=== INPUT FOR THIS TASK ===
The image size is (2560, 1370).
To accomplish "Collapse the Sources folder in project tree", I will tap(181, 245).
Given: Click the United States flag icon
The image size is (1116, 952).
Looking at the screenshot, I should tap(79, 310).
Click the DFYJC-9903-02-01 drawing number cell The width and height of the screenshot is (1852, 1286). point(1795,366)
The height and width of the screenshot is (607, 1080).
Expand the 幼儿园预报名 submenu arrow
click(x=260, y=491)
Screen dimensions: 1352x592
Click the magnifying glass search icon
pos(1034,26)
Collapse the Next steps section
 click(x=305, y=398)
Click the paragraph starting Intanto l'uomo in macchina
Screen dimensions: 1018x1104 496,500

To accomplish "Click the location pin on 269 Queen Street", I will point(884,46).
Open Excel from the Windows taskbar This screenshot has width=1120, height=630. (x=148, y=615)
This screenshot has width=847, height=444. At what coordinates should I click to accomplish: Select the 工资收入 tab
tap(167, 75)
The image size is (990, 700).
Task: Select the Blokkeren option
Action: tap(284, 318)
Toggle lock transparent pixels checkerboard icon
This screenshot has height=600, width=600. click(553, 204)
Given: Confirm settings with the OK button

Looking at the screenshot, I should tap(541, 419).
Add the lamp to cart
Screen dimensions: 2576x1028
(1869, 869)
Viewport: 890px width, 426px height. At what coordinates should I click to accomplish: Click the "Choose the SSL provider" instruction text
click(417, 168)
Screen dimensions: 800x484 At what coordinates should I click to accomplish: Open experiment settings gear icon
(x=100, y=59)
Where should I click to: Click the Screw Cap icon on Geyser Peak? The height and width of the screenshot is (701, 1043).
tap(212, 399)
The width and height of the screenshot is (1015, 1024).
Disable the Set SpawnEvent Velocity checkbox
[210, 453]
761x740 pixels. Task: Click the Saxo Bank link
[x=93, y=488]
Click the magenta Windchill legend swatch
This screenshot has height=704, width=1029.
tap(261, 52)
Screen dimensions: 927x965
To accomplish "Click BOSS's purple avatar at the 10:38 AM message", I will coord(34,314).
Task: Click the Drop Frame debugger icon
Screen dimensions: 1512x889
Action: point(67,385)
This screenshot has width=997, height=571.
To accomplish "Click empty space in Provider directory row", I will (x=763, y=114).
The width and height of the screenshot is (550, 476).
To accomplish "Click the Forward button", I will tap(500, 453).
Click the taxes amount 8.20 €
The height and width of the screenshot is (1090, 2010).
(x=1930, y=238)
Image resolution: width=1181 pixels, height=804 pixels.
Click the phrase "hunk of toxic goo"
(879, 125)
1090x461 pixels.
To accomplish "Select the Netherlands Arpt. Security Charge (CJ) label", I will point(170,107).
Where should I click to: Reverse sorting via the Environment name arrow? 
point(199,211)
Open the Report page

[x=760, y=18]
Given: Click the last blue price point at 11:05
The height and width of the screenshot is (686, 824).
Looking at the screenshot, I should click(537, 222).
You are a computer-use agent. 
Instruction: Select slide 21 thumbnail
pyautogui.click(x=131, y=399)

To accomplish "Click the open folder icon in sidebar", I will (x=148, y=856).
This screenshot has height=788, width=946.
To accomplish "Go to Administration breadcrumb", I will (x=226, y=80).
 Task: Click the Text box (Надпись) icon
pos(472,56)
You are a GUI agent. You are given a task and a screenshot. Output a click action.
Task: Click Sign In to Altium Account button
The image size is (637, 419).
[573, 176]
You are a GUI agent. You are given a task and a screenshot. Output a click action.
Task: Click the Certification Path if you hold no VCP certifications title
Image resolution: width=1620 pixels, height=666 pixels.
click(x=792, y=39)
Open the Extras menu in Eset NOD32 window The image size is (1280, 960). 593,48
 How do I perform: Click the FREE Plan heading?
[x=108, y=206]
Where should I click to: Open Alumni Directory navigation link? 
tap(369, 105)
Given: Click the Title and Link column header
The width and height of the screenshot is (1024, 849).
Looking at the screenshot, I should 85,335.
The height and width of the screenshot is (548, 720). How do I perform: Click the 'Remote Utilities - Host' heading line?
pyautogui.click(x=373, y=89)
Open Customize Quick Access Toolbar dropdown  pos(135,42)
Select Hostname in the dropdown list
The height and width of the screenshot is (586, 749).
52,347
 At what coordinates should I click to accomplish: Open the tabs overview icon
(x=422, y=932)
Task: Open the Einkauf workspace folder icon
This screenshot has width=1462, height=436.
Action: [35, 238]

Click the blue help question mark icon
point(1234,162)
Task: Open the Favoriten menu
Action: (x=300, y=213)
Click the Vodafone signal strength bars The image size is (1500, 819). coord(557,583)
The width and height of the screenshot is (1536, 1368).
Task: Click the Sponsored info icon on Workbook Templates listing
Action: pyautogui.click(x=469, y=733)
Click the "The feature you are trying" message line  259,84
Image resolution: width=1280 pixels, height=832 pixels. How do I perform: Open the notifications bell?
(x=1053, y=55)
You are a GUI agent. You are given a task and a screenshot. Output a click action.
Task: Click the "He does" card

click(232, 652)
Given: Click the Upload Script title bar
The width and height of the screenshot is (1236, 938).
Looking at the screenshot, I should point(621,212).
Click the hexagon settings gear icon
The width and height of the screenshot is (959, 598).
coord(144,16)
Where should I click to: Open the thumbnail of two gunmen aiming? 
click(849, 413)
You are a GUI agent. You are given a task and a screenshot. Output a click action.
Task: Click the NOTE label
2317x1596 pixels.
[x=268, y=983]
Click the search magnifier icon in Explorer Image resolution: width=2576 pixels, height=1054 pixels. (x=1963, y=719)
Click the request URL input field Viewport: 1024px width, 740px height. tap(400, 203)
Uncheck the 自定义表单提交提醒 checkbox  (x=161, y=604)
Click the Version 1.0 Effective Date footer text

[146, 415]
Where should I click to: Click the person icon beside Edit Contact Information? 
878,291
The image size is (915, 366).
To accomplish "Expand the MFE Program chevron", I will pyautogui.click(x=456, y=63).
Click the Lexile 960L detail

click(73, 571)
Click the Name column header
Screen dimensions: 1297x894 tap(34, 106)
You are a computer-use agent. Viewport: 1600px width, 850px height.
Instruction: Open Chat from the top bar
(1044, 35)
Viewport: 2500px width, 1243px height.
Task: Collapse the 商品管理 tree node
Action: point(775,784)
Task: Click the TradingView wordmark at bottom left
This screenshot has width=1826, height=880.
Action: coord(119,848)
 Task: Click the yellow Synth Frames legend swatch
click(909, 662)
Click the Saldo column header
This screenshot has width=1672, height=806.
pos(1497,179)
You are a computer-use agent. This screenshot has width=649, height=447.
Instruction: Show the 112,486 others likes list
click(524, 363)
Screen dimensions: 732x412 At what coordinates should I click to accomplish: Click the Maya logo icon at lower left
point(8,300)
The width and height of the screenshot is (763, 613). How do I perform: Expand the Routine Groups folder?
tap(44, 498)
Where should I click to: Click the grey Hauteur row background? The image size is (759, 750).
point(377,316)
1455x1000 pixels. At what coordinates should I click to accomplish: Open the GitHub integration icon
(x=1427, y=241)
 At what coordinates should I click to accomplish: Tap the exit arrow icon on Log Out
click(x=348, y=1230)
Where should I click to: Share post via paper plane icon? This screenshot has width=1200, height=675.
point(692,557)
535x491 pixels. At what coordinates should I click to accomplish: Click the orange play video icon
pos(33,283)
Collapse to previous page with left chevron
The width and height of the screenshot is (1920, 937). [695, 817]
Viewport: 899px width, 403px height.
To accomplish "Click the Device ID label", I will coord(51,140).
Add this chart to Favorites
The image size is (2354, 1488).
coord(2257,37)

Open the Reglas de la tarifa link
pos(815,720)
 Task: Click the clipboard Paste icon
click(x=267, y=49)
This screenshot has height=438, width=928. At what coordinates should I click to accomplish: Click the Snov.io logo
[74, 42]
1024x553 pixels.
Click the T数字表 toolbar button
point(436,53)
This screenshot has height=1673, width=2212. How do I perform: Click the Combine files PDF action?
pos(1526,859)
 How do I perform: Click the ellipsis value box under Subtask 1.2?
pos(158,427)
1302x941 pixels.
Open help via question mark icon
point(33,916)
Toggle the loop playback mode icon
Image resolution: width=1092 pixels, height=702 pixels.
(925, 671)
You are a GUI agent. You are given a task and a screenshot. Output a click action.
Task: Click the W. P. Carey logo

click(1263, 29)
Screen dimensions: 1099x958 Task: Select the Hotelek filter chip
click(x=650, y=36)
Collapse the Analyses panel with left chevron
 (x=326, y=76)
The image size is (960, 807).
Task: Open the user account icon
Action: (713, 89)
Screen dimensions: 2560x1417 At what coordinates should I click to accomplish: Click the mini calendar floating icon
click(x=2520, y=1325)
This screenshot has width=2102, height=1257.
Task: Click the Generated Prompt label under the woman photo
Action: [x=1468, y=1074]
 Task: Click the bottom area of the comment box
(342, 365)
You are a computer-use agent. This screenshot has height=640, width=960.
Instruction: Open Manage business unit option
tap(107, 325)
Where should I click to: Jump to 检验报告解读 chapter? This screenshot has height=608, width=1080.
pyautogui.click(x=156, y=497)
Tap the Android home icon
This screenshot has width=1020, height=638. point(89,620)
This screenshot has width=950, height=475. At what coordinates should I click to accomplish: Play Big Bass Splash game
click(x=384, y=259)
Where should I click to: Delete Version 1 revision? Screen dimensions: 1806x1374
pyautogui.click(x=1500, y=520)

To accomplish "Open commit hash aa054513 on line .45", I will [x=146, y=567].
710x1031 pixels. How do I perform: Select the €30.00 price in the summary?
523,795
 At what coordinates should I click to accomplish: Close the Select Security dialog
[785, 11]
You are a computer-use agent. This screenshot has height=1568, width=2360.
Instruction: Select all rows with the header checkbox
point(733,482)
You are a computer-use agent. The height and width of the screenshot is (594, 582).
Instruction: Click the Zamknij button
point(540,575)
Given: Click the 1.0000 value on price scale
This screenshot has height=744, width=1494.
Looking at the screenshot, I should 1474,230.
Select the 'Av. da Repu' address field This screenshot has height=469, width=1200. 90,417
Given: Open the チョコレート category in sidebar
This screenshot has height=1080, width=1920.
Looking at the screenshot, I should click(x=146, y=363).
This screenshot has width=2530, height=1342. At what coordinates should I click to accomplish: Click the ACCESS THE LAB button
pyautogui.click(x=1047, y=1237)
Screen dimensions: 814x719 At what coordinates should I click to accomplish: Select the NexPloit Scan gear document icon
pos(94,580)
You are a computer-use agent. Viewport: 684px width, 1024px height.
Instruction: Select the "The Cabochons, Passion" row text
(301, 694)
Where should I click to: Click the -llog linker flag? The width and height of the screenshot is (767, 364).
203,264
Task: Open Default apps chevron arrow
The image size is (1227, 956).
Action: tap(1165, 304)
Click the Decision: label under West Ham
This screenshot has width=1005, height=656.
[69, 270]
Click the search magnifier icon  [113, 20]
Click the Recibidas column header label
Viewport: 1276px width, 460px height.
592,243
===
WHAT IS REQUIRED:
Output the lines above as a Markdown table with the columns Row and Line, numbering each row and skipping any blank lines. Start with the line that contains "has width=649, height=447." and end after the line that contains "click(x=348, y=1230)".

RESULT:
| Row | Line |
|---|---|
| 1 | You are a computer-use agent. This screenshot has width=649, height=447. |
| 2 | Instruction: Show the 112,486 others likes list |
| 3 | click(524, 363) |
| 4 | Screen dimensions: 732x412 At what coordinates should I click to accomplish: Click the Maya logo icon at lower left |
| 5 | point(8,300) |
| 6 | The width and height of the screenshot is (763, 613). How do I perform: Expand the Routine Groups folder? |
| 7 | tap(44, 498) |
| 8 | Where should I click to: Click the grey Hauteur row background? The image size is (759, 750). |
| 9 | point(377,316) |
| 10 | 1455x1000 pixels. At what coordinates should I click to accomplish: Open the GitHub integration icon |
| 11 | (x=1427, y=241) |
| 12 |  At what coordinates should I click to accomplish: Tap the exit arrow icon on Log Out |
| 13 | click(x=348, y=1230) |